Biography
Little is known about him, since he only appears in written historical records during the last three years of his life, primarily because of his interactions with the famous American frontiersmen Daniel Boone and Simon Kenton.
When the Shawnees were defeated by Virginia in Dunmore's War in 1774, the resulting peace treaty made the Ohio River the boundary between western Virginia (what is now Kentucky and West Virginia) and American Indian lands in the Ohio Country. Although this treaty was agreed to by Shawnee leaders such as Cornstalk, Blackfish and a number of other leaders refused to acknowledge the loss of their traditional hunting grounds in Kentucky.

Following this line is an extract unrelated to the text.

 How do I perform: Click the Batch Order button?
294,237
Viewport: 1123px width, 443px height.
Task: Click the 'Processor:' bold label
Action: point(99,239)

Violence along the border escalated with the outbreak of the American Revolutionary War in 1775. As a result, the Chillicothe Shawnees moved their town on the Scioto River further west to the Little Miami River, near what is now Xenia, Ohio. Encouraged and supplied by British officials in Detroit, Blackfish and others launched raids against American settlers in Kentucky, hoping to drive them out of the region. In revenge for the murder of Cornstalk by American militiamen in November 1777, Blackfish set out on an unexpected winter raid in Kentucky, capturing American frontiersman Daniel Boone and a number of others on the Licking River on February 7, 1778. Boone, respected by the Shawnees for his extraordinary hunting skills, was taken back to Chillicothe and adopted into the tribe. The traditional tale is that Boone was adopted by Blackfish himself, although historian John Sugden suggests that Boone was probably adopted by another family.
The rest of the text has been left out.